[Task to carry out]
Pictures stay out of the copy. Repeat exactly the lines from the first entry below through the line that contains "Image resolution: width=943", and nothing beyond.

[Input]

╭──

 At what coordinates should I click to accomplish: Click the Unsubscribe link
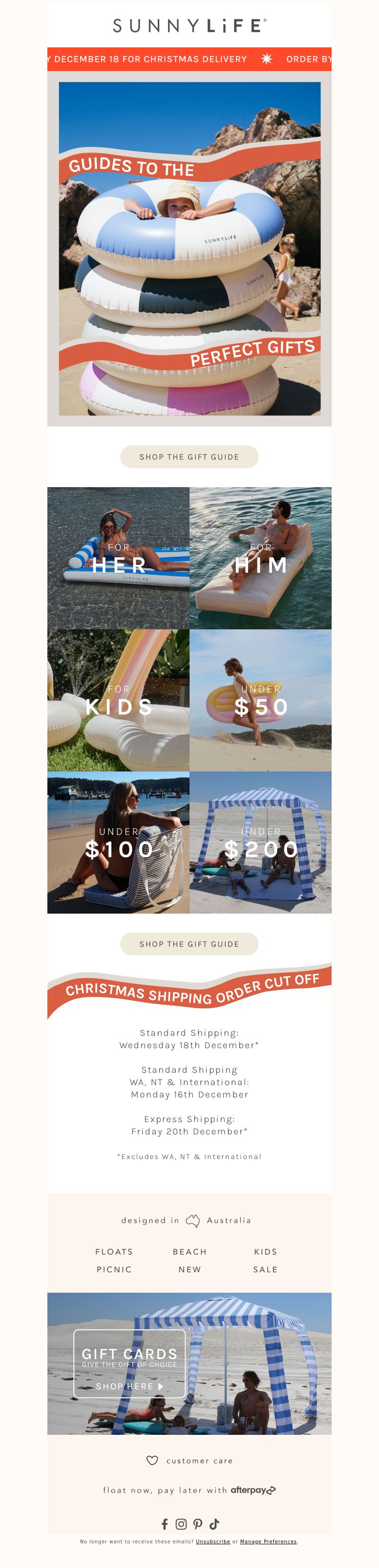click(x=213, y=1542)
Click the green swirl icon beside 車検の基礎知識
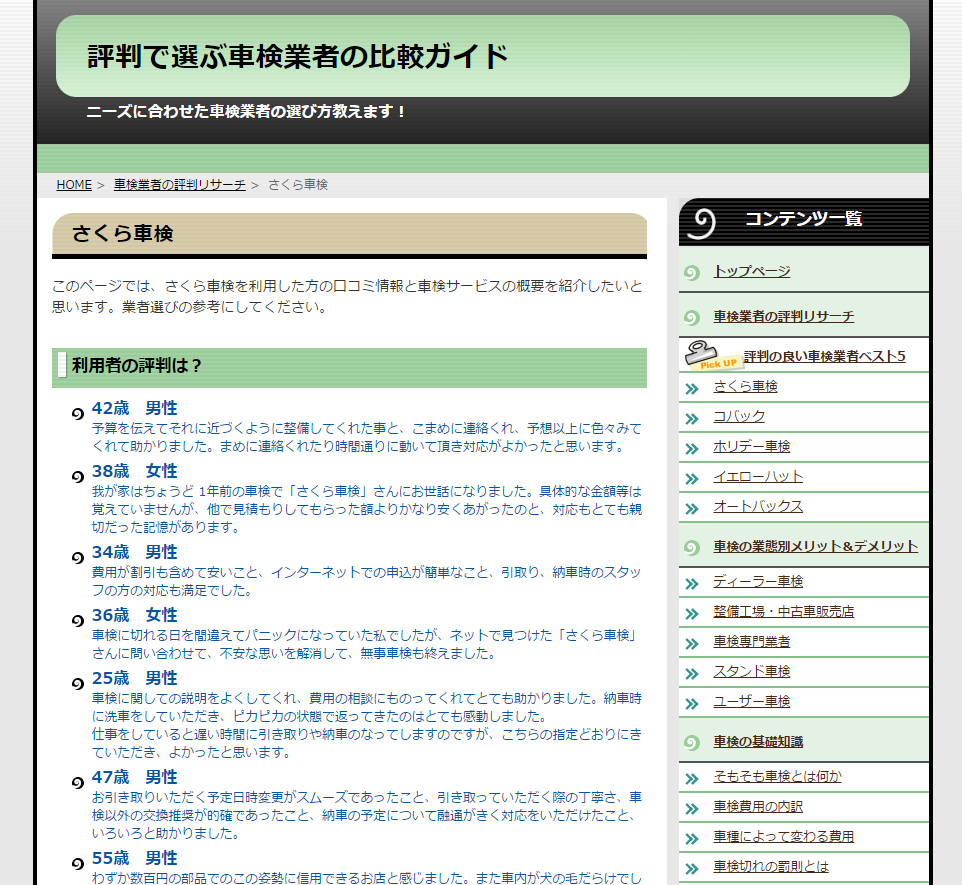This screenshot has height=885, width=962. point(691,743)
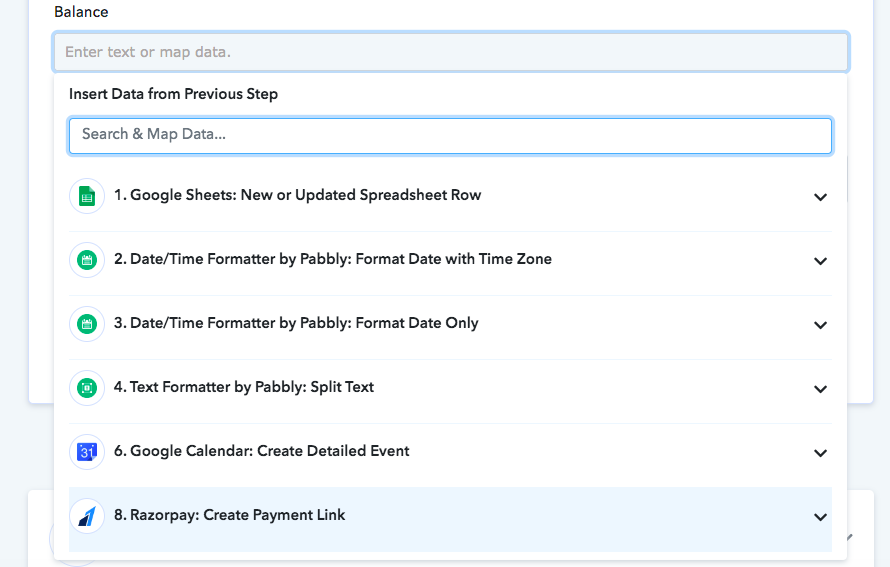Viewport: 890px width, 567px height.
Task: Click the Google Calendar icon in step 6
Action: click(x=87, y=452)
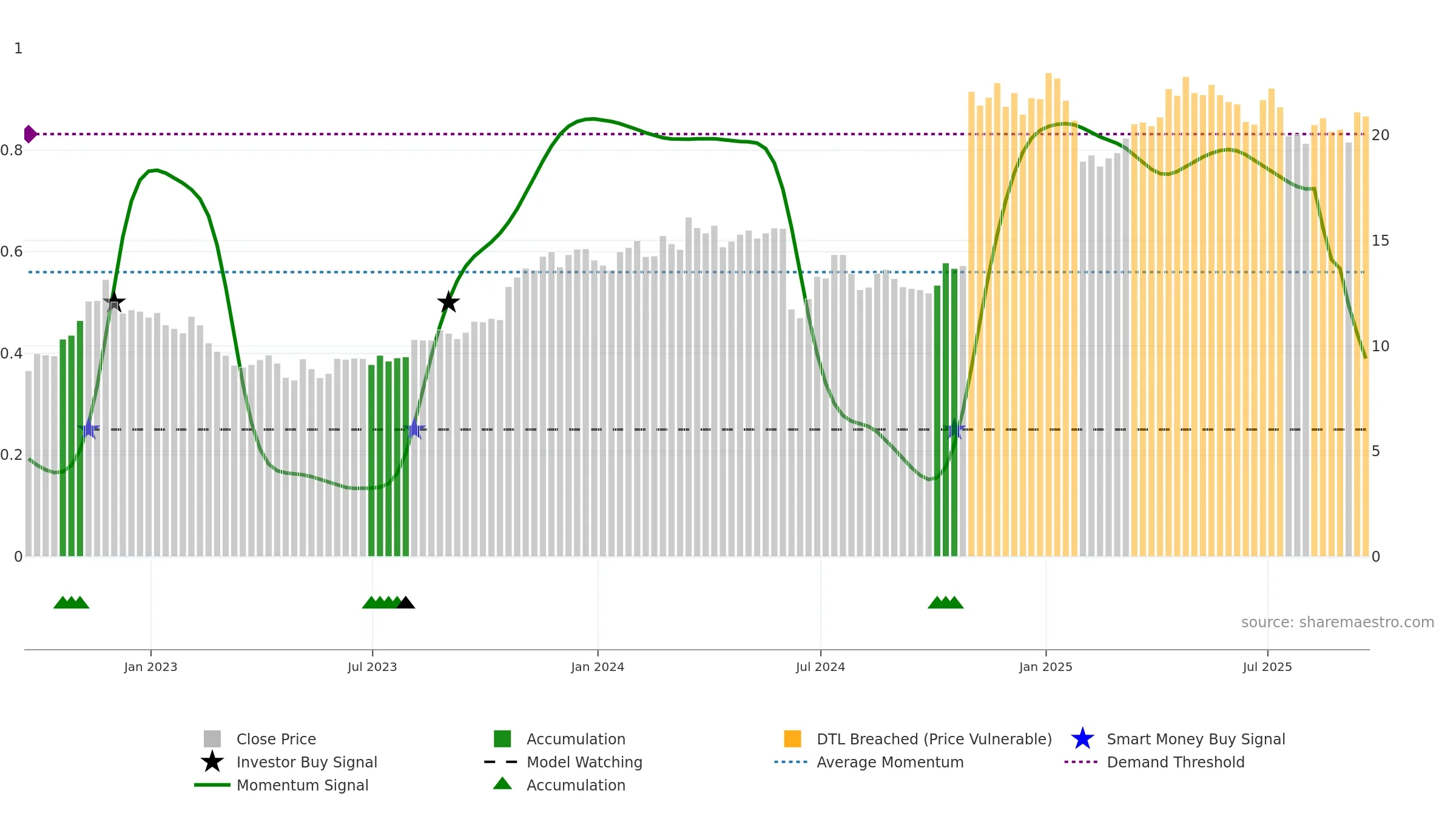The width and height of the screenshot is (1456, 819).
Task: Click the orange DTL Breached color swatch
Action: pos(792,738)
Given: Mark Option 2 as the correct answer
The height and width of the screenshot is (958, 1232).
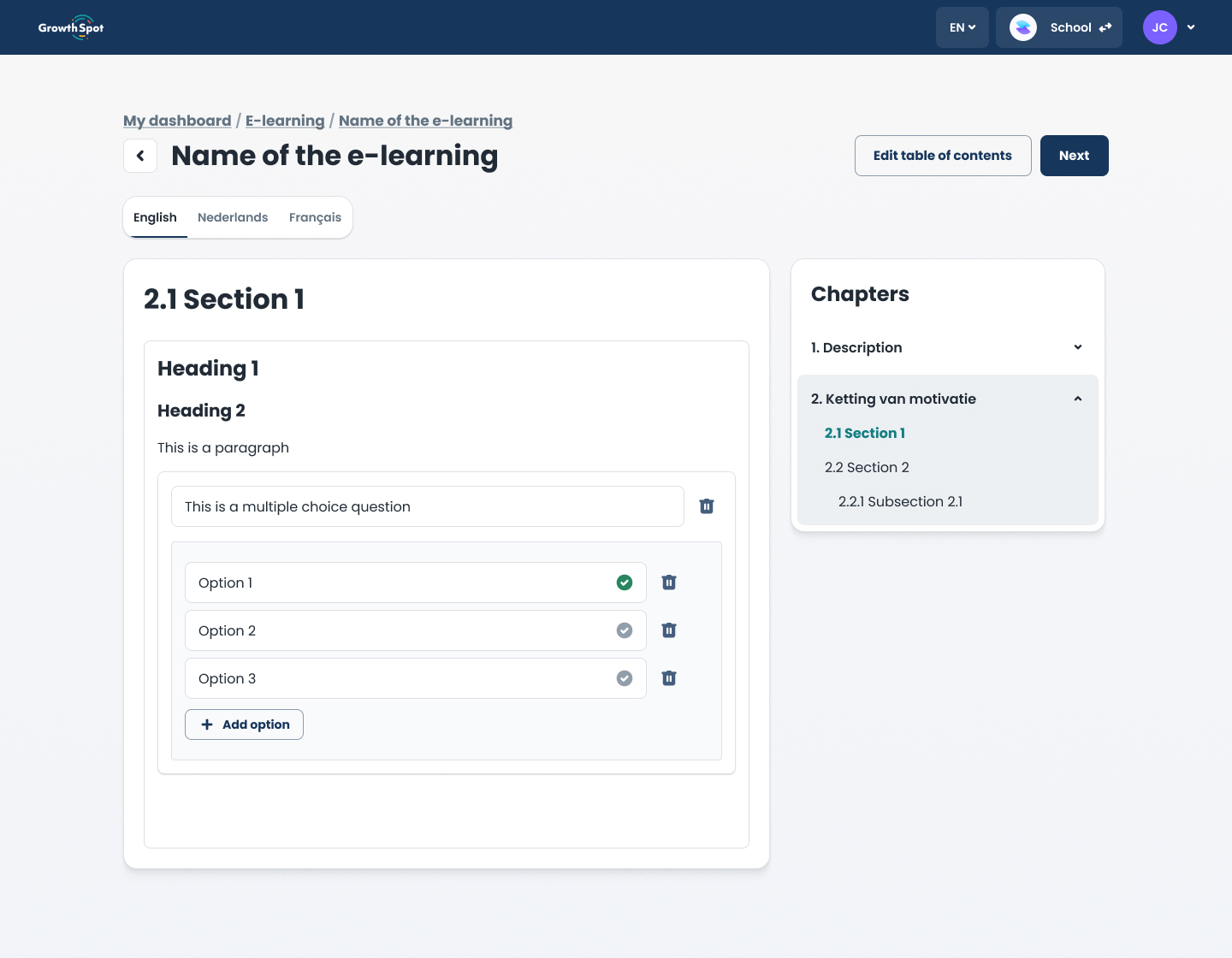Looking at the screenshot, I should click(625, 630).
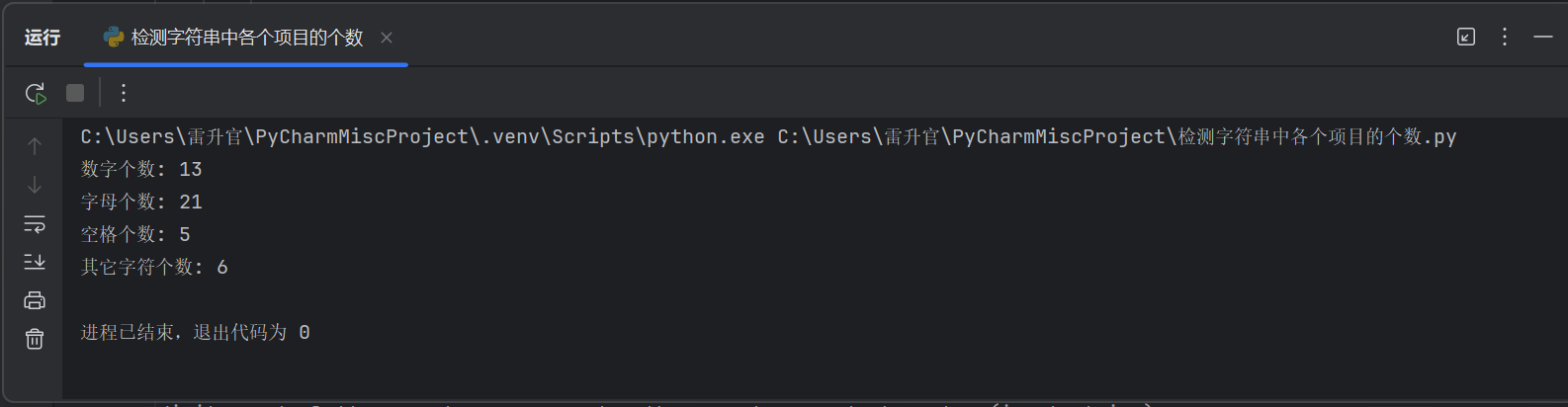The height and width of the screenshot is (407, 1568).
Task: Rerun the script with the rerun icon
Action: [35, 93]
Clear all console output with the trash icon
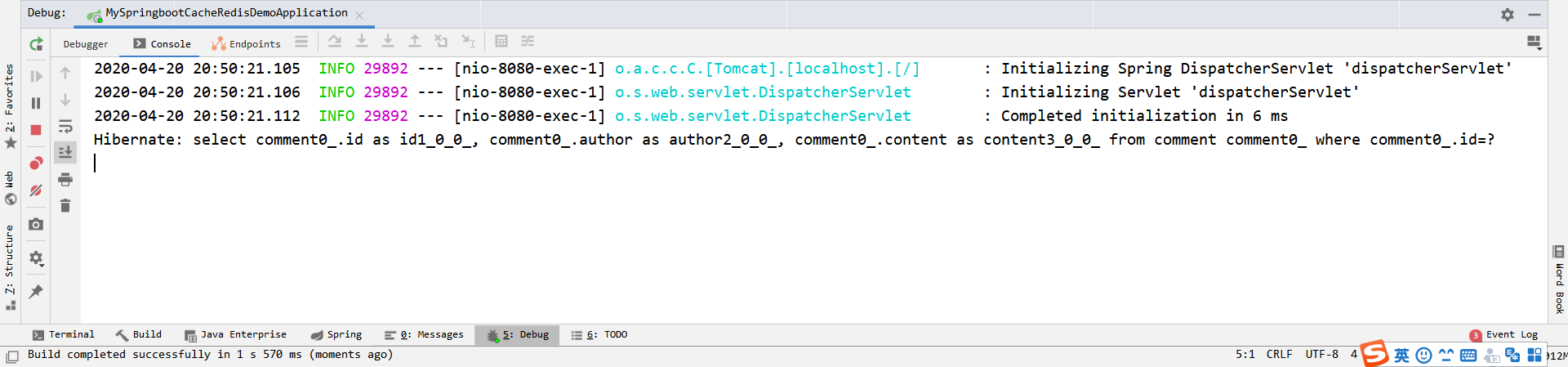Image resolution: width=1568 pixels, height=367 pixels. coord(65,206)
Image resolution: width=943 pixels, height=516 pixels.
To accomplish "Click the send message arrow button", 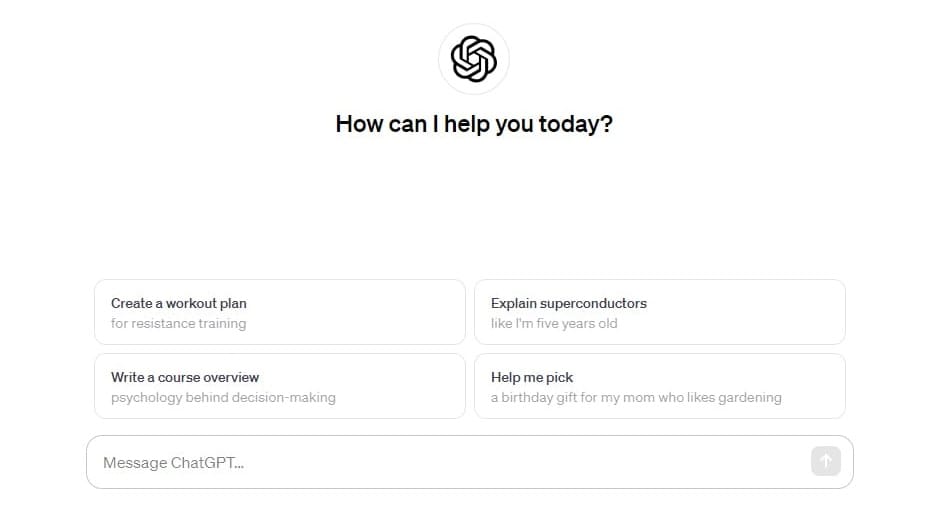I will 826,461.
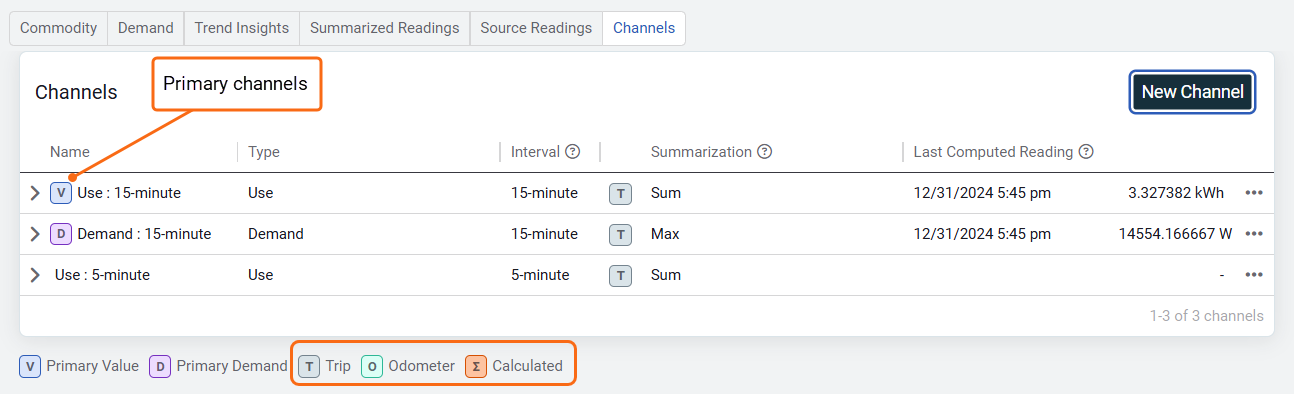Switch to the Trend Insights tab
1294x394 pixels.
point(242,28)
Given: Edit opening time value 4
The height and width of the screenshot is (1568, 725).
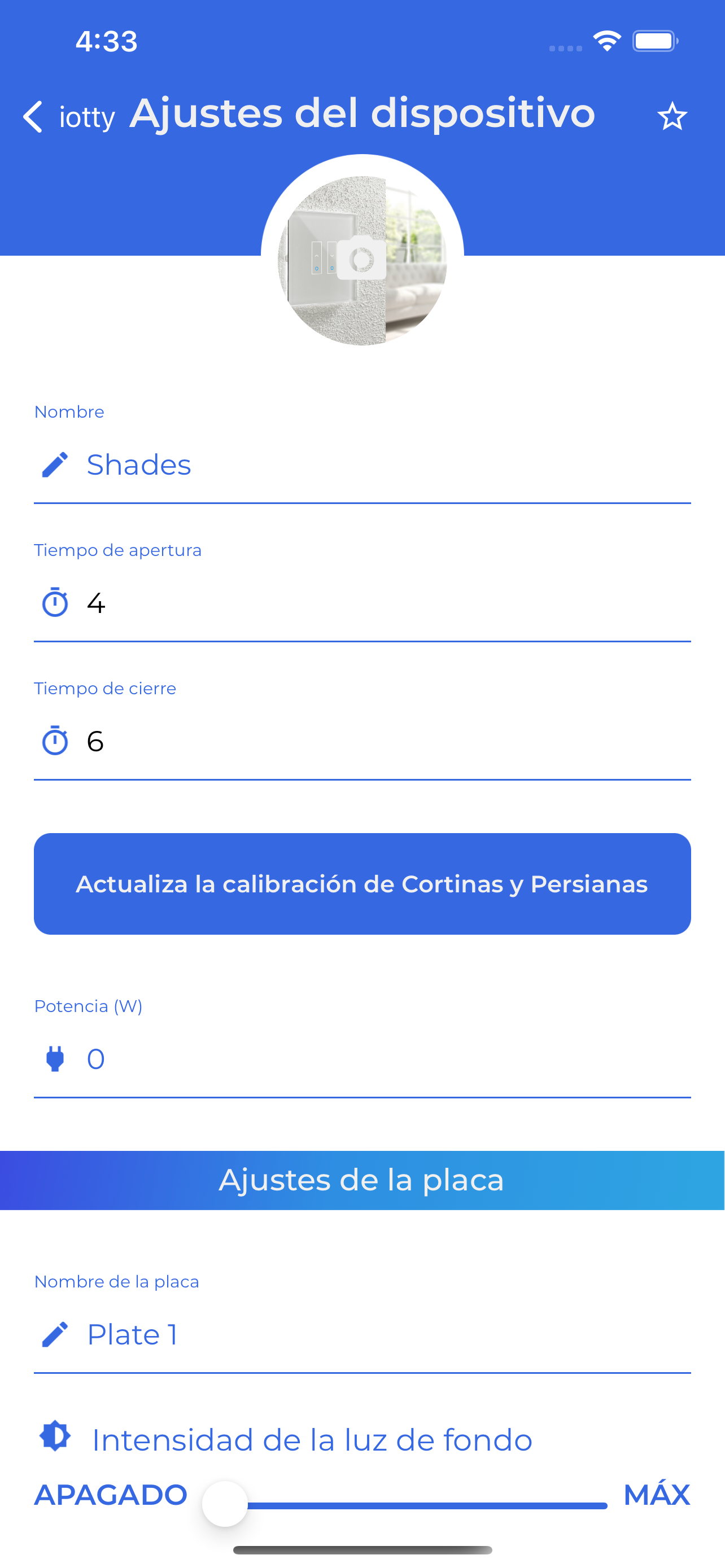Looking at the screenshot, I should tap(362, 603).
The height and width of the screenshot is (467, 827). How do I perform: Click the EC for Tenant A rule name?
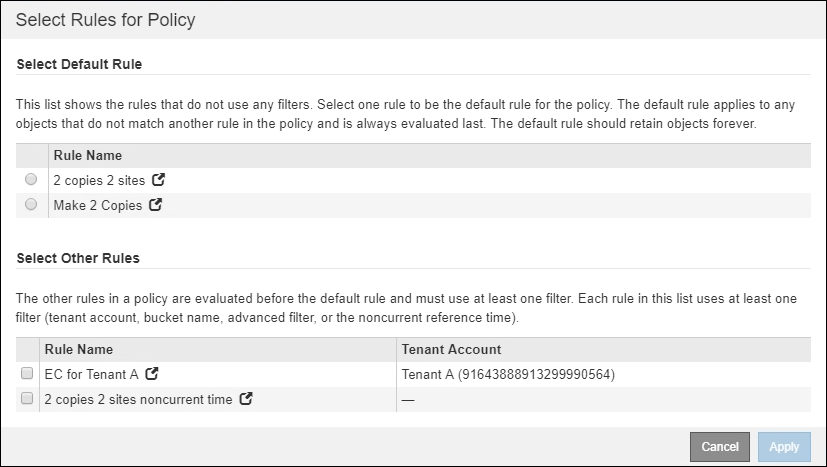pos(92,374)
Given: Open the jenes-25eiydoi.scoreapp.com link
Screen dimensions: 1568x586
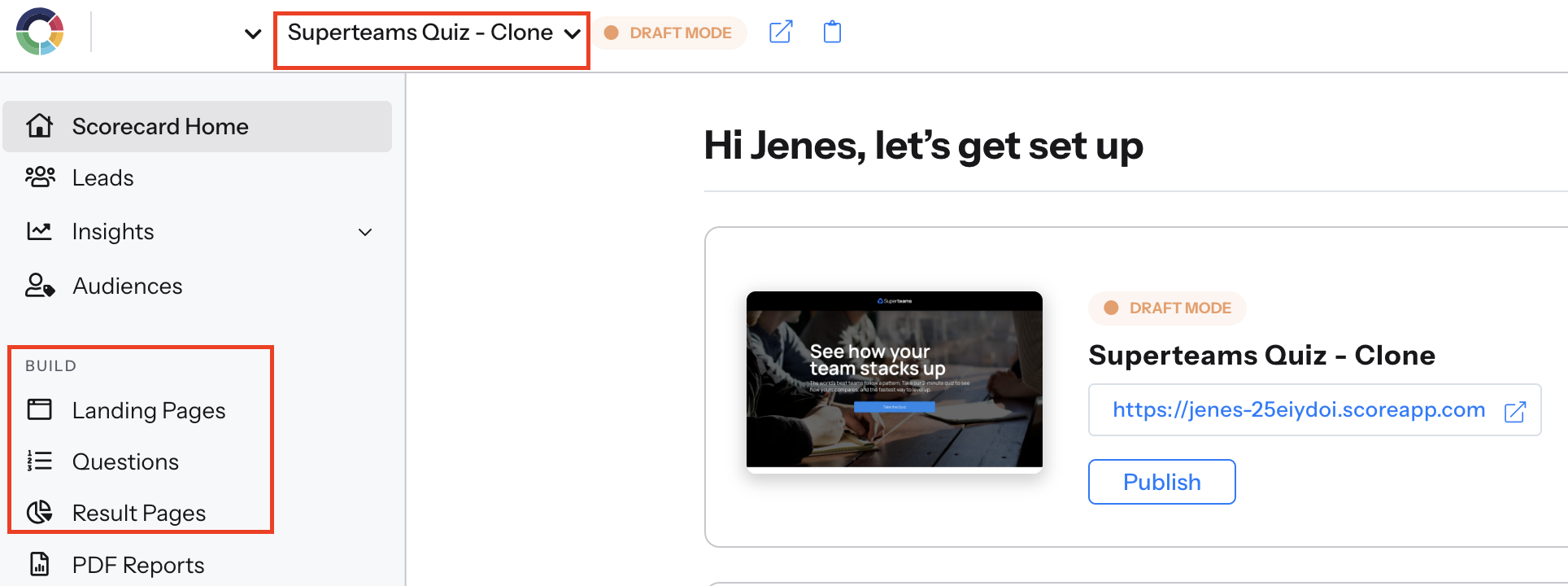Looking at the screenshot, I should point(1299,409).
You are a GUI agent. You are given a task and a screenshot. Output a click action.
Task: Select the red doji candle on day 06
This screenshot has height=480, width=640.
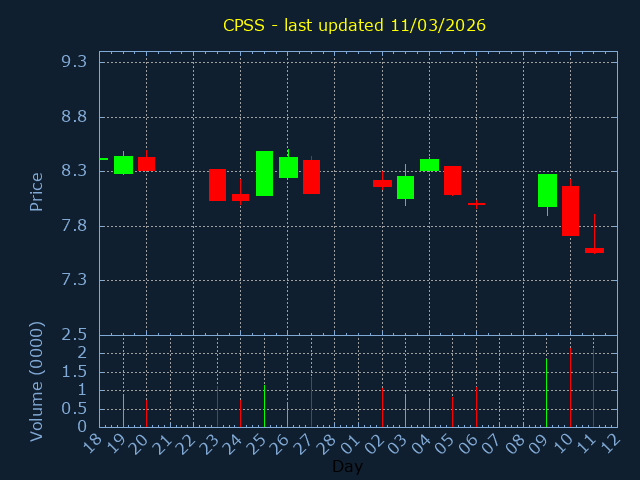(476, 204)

╰──

[Response area]
 At what coordinates should I click to accomplish: Click the Unsubscribe link
click(x=213, y=1542)
Click the green swirl icon beside 車検の基礎知識
This screenshot has height=885, width=962. point(691,743)
Viewport: 890px width, 567px height.
Task: Click the Google Calendar icon in step 6
Action: click(x=87, y=452)
The width and height of the screenshot is (1456, 819).
Task: Click the orange DTL Breached color swatch
Action: pos(792,738)
Given: Mark Option 2 as the correct answer
The height and width of the screenshot is (958, 1232).
Looking at the screenshot, I should click(625, 630).
The height and width of the screenshot is (407, 1568).
Task: Rerun the script with the rerun icon
Action: [35, 93]
Clear all console output with the trash icon
Image resolution: width=1568 pixels, height=367 pixels. coord(65,206)
Image resolution: width=943 pixels, height=516 pixels.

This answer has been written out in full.